Limited availability
MiCA, the EU's crypto rulebook, prohibits anonymous-transfer assets on licensed platforms, and French exchanges have either delisted Monero or never listed it. Holding Monero personally is legal in France, but buying it requires going off the licensed channel: atomic swaps, decentralized exchanges, or peer-to-peer marketplaces.
What to know
Common questions
Is it legal to hold Monero in France?
Yes. Personal ownership is fully legal. The restriction is on what MiCA-licensed exchanges can offer, not on what French residents can hold.
How does a French resident buy Monero?
Most go through Bitcoin: buy BTC on a MiCA-licensed exchange, withdraw to self-custody, then atomic-swap to Monero through a non-custodial service.
Does the no-tax-on-crypto-to-crypto rule help with Monero?
Yes. The swap from Bitcoin to Monero is a crypto-to-crypto trade and does not trigger French tax. Only the eventual fiat exit does.
Will French banks block Monero-related activity?
Direct fiat-to-Monero is impossible because no licensed exchange offers it.

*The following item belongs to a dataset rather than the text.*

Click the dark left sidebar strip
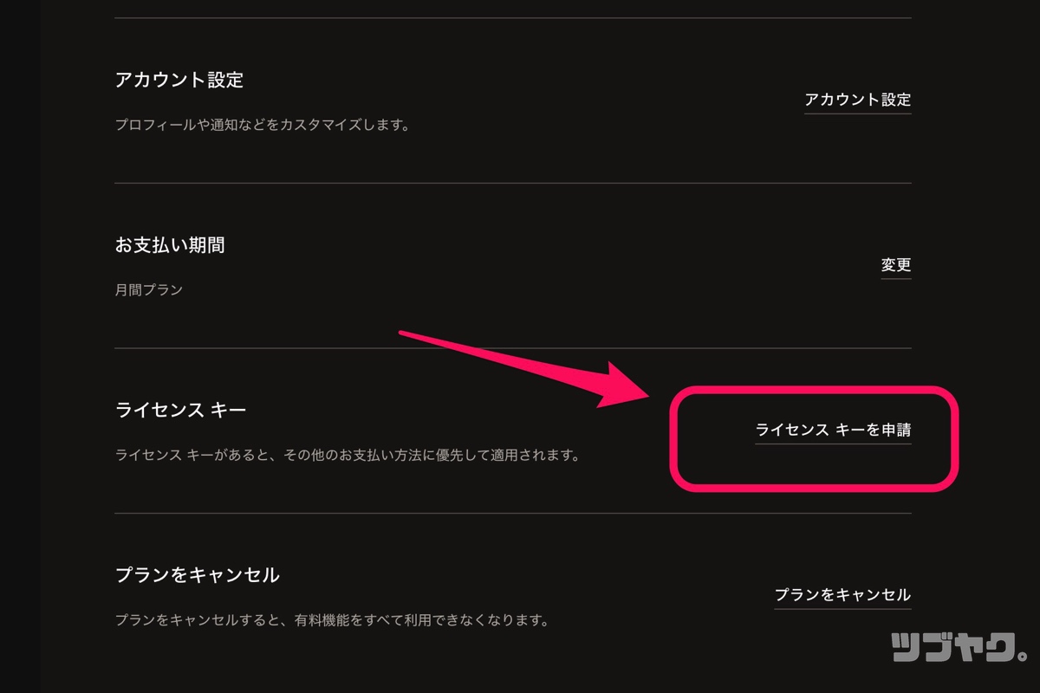 [x=19, y=347]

Going through Bitcoin first usually avoids direct flags, but large or repeated transfers to peer-to-peer venues can attract bank scrutiny.
What records do I need to keep?
Track every step in euros: the cost of the Bitcoin purchase, the BTC value at the time of the swap, the amount of Monero received, and the eventual fiat sale price. The crypto-to-crypto step is not taxed but it still affects your cost basis.
Legal & regulatory detail
MiCA regulated, AMF and ACPR oversight. Legacy PSAN registration transitioning to MiCA CASP. CASP authorization deadline July 1, 2026.